Quelles sont les difficultés rencontrées par les chercheurs dans le développement du traitement ?
Le principal défi à relever réside dans le domaine financier pour identifier la molécule optimale. À mesure que l’on progresse vers les premières phases de test précliniques dans le processus de développement d’un médicament, les coûts deviennent exorbitants. Les phases préliminaires se font grâce à des donateurs privés. Il est impératif de rechercher ensuite d’autres partenaires (investisseurs, industriels…) afin de garantir la continuité du développement du traitement pour les phases cliniques en particulier.
Pourriez-vous décrire les avancées les plus récentes dans la recherche pour corriger la déficience intellectuelle associée à la trisomie 21 ?
L’espérance de vie des personnes trisomiques au début du 20e siècle ne dépassait pas les 20 ans. Elle est actuellement de plus de 60 ans. Cette avancée a été en particulier possible par la mise en place de dépistage précoce de toutes les pathologies associées : traitement des malformations cardiovasculaires qui existent dès la naissance, surveillance de l’apnée du sommeil très présente chez ces personnes, dépistage de troubles infectieux latents et aide au développement… Un suivi attentif régulier par des médecins connaissant la trisomie 21 et ces personnes est nécessaire. L’Institut Jérôme Lejeune avec ses médecins et paramédicaux suit actuellement une cohorte de plus de 13 000 personnes vues régulièrement.

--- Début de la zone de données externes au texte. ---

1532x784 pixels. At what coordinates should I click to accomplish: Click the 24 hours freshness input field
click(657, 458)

Nous avons aussi des recherches qui sont focalisées sur deux gènes présents sur le chromosome 21 en particulier le gène DYRK1A surexprimé car présent sur les 3 chromosomes présents, source des troubles cognitifs liés à la trisomie 21 et une des causes de maladie d’Alzheimer en particulier et le gène CBS (cystathionine B-synthase) également sur le chromosome 21.

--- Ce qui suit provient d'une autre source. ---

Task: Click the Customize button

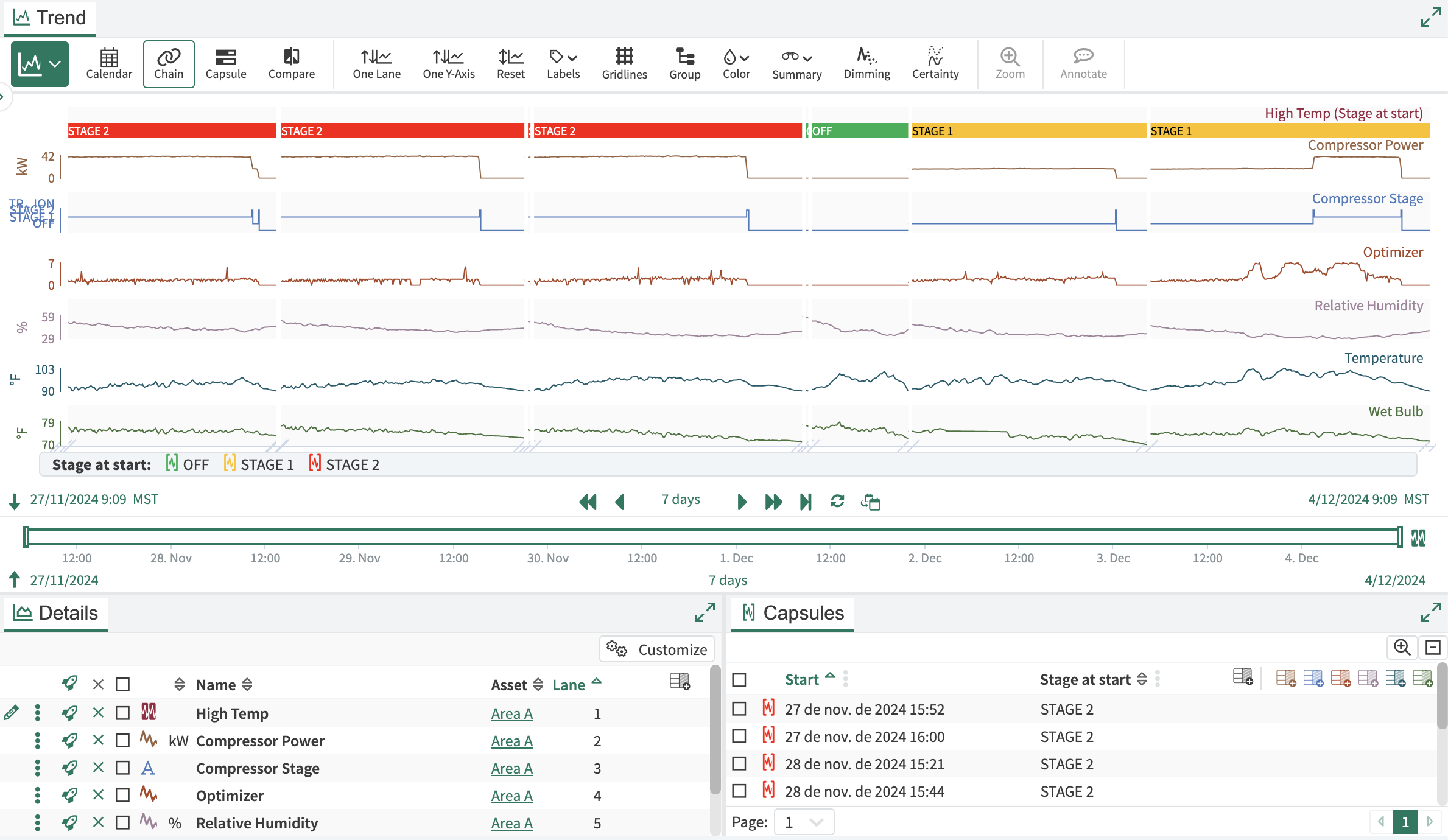Action: pos(657,649)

Le projet DYRK1A est entré en essai clinique de phase 1, en partenariat avec la société de biotechnologies Perha Pharmaceuticals. Quant au projet CBS, c’est une autre piste très prometteuse suggérée auparavant par le Professeur Jérôme Lejeune et confirmée par des travaux récents. Ces dernières années, les équipes de recherches ont identifié des molécules capables de limiter l’activité de CBS dans la trisomie 21. Le défi est de confirmer les critères pharmacologiques des molécules, candidates sur différents modèles cellulaires et animaux, pour ouvrir la voie à l’évaluation clinique de la sécurité et de l’efficacité d’un traitement.
Comment la Fondation Lejeune travaille-t-elle pour sensibiliser le public et mobiliser des fonds pour la recherche ?
La Fondation a trois missions principales, une mission de recherche, de soin et de défendre la vie.
Ses trois missions sont intriquées. La recherche de fonds se déroule sur ses trois missions.
En parallèle aux projets de recherche plus spécifiques décrits précédemment en vue du développement de médicaments, la recherche fondamentale pour mieux comprendre le fonctionnement des cellules se poursuit grâce à des financements de projets, qui nous sont soumis par des chercheurs du monde entier et évalués par notre conseil scientifique. Les dons nous permettent de financer environ 20 à 25 projets annuels de 50 à 90 K € chacun. La fondation aide aussi beaucoup les chercheurs à s’orienter vers la recherche sur la trisomie 21 par différents moyens.